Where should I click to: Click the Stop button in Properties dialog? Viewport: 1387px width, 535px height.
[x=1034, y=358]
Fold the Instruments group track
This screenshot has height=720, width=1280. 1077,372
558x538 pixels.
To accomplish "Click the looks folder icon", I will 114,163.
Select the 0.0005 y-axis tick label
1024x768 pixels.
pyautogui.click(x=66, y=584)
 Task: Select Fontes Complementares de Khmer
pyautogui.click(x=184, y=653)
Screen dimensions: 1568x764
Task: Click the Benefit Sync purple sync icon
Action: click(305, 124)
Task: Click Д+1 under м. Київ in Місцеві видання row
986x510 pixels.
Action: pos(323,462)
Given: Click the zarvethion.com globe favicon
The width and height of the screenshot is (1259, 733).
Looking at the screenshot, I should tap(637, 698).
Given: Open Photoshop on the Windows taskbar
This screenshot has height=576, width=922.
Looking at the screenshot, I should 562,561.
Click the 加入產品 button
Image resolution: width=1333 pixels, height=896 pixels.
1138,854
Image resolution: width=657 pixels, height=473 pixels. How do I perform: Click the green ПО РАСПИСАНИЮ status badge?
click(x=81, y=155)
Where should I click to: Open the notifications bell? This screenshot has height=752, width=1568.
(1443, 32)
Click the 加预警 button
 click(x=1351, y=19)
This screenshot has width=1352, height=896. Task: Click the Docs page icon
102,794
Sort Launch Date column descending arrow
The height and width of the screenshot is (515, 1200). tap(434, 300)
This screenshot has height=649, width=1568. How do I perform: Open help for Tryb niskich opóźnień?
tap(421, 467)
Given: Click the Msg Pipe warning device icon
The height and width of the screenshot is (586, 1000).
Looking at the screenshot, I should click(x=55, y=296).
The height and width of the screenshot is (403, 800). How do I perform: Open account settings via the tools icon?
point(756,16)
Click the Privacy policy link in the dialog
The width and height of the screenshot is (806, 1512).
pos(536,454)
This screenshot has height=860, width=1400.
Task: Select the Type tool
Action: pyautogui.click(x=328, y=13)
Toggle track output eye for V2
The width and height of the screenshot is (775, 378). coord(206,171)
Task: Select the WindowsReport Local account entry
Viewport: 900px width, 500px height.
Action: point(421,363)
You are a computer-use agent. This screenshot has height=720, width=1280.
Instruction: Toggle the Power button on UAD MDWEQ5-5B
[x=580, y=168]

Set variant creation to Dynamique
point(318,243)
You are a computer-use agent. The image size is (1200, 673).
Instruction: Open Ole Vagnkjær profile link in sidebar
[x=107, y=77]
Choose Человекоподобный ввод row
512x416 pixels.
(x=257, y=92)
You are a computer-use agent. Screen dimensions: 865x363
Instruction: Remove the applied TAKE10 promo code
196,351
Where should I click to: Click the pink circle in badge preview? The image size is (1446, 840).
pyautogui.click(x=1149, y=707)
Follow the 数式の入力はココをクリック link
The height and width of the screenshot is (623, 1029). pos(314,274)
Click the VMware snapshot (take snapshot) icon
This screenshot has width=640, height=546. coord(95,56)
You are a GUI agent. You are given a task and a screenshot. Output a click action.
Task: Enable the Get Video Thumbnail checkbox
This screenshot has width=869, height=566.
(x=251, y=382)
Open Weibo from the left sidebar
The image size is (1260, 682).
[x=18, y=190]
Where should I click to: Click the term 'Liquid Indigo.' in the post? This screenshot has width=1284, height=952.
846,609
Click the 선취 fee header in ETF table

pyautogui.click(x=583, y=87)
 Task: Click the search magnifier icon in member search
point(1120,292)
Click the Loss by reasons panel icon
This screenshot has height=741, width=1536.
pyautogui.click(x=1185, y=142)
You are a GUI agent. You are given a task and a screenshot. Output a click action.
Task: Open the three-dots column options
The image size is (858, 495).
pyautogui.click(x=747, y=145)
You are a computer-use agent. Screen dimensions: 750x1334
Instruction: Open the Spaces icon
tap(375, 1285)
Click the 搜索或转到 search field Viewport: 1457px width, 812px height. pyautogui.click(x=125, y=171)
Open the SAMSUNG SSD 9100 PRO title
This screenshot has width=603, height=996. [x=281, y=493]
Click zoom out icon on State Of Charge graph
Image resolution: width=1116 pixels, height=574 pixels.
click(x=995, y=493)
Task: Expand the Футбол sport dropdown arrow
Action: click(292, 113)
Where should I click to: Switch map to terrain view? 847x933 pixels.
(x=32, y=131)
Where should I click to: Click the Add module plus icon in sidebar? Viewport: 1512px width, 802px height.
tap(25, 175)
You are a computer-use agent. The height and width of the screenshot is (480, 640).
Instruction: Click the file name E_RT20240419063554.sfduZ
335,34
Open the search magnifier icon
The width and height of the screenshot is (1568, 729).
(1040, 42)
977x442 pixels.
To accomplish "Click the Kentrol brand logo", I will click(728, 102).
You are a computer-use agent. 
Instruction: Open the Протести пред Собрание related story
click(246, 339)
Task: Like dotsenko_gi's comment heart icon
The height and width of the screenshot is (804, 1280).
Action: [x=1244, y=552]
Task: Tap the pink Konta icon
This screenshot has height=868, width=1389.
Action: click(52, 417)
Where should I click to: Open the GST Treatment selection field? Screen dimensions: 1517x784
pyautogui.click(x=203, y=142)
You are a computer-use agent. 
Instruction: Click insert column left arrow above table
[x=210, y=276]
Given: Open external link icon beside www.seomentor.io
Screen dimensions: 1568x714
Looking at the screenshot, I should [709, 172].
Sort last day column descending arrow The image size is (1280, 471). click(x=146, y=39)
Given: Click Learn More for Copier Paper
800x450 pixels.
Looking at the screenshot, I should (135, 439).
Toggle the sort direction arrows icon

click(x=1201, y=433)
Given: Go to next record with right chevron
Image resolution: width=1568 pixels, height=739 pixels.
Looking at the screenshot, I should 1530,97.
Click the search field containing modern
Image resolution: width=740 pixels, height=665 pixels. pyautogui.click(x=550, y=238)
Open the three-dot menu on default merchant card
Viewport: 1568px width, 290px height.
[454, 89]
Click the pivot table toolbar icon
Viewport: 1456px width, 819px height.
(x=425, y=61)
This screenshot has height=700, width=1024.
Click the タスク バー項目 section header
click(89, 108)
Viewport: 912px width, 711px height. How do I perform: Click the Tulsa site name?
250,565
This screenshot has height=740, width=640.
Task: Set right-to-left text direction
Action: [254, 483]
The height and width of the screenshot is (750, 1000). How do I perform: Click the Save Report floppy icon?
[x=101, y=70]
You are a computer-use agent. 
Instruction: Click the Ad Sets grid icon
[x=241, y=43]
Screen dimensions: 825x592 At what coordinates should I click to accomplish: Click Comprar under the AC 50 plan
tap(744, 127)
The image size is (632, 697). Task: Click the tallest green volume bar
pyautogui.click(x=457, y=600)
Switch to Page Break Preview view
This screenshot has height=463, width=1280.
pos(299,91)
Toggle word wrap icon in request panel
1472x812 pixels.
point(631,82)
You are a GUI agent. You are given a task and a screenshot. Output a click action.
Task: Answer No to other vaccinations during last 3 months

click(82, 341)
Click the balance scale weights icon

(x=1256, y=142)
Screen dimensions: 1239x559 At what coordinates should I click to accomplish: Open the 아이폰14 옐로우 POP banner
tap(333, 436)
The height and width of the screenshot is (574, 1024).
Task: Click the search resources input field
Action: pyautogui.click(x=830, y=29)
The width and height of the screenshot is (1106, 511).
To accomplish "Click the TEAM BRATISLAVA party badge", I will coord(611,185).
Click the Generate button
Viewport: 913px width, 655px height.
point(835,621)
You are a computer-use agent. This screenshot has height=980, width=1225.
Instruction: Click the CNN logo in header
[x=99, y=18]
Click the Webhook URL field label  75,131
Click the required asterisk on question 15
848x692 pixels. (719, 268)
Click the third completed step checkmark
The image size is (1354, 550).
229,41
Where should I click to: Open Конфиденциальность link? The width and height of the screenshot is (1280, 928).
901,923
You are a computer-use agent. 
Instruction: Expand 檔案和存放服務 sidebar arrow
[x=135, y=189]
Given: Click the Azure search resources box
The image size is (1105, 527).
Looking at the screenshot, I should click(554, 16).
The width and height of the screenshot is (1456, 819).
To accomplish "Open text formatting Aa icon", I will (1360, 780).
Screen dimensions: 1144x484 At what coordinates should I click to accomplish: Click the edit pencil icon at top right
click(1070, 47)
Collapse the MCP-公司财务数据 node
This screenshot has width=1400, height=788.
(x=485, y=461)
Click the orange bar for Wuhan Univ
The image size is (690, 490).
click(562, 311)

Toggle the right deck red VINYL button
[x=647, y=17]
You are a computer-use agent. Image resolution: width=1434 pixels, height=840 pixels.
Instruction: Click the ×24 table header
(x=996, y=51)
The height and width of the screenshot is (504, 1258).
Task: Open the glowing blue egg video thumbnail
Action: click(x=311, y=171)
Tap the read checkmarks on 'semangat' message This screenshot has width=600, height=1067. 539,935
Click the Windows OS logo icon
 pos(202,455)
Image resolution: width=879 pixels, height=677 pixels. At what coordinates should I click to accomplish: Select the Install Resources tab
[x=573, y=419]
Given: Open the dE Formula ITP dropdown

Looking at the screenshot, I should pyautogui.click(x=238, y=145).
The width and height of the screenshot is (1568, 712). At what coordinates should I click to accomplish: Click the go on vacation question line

PROBLEM STATEMENT: Quote the lines above word for word, starting at the line that contains "The image size is (632, 697)." and ending at the line that contains "(x=1256, y=142)".

RESULT OF THE EXERCISE:
The image size is (632, 697). Task: Click the tallest green volume bar
pyautogui.click(x=457, y=600)
Switch to Page Break Preview view
This screenshot has height=463, width=1280.
pos(299,91)
Toggle word wrap icon in request panel
1472x812 pixels.
point(631,82)
You are a GUI agent. You are given a task and a screenshot. Output a click action.
Task: Answer No to other vaccinations during last 3 months

click(82, 341)
Click the balance scale weights icon

(x=1256, y=142)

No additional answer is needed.